The proceedings that are looking into the sharing of the 6bn presidential handshake are leaving a bitter taste in one’s mouth, particularly so the seeming definition of “extraordinary work” that has been adopted. Take for instances this extract from media reports:
Mr. Angulla who at the time of the cases was serving as URA’s Clerical officer and the custodian of all the documents regarding the oil case was paid Shs 29million in the handshake deal. His normal monthly salary from URA he said was Shs 2.3million. “I don’t want to insinuate that I was under duress while working on oil case, I only worked diligently,” he said. He also pointed out that he never travelled to the International Court of Arbitration in London. (Source Chimpreports)
In the context of Uganda, how many cases have been made to ‘disappear’ because the file(s) containing the relevant documents have gone missing? In fact, there are many rulings or judgments, if you will, in Uganda in which judges have indicated that they were not able to find ‘evidence’ documents, but made the ruling nevertheless. Moreover, if the ‘evidence’ documents that are ‘missing’ were to be factored into the ruling/judgment, to borrow Speaker Kadaga’s words, the ruling/judgment is automatically rendered STUPID.
Some would thus argue that, in the context of Uganda, Mr. Angulla’s contribution to the oil case was extraordinary. He made sure no documents ‘disappeared’. An opportunity for documents to ‘disappear’ is when they are taken for photocopying or are in transit to be served. And yet, judging from the following extract from the media, the role of the person who ensured the safety of documents during photocopying is not considered as extraordinary:
Meanwhile the committee members were astounded by another URA official Paul Ojambo who said he shared Shs 29.5million shillings of the bonuses, just for photocopying documents for the case… His work he said mainly entailed serving documents, and keeping documents confidentially. (Source Chimpreports)
Seriously, how many cases have been lost through document leaks to opposing counsel or to the media?
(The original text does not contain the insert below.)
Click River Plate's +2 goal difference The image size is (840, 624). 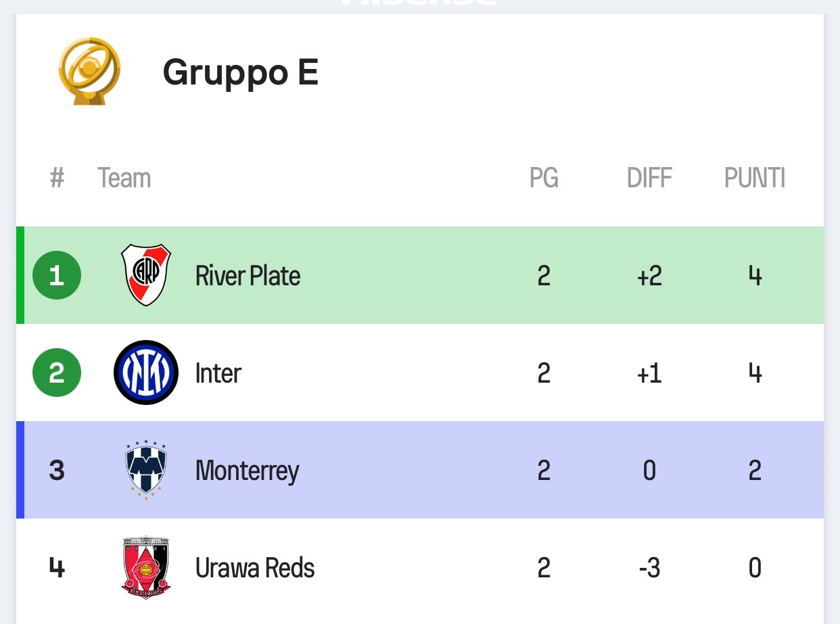[649, 276]
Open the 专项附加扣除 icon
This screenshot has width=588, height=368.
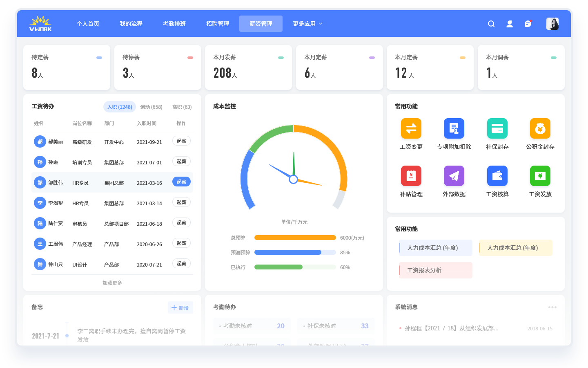click(x=454, y=128)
How many cases have been lost because a copy of or copies of crucial documents went missing from court filings?
Yes, cases have been thrown out on technicalities – late filing, incomplete filing, etc; making the role of those who ensured photocopying of documents was done right and that the filings were done right and on time a significant contribution to the success of the case.
One finds the questioning of the committee obnoxiously elitist and a waste of resources. Their questioning should not be focused on ‘extraordinary contributions’ but on the principal and the legalities in which the remuneration was purportedly justified.
Under which terms and conditions of service where the 6bn handshake beneficiaries rewarded?
That is the question.
Photo: President Museveni while on a tour of the National Agriculture Show in Jinja many years ago, gives a handshake to Ms. Norah Owaraga, at the time the Fundraising Director of Uganda Change Agent Association, a non-governmental organisation.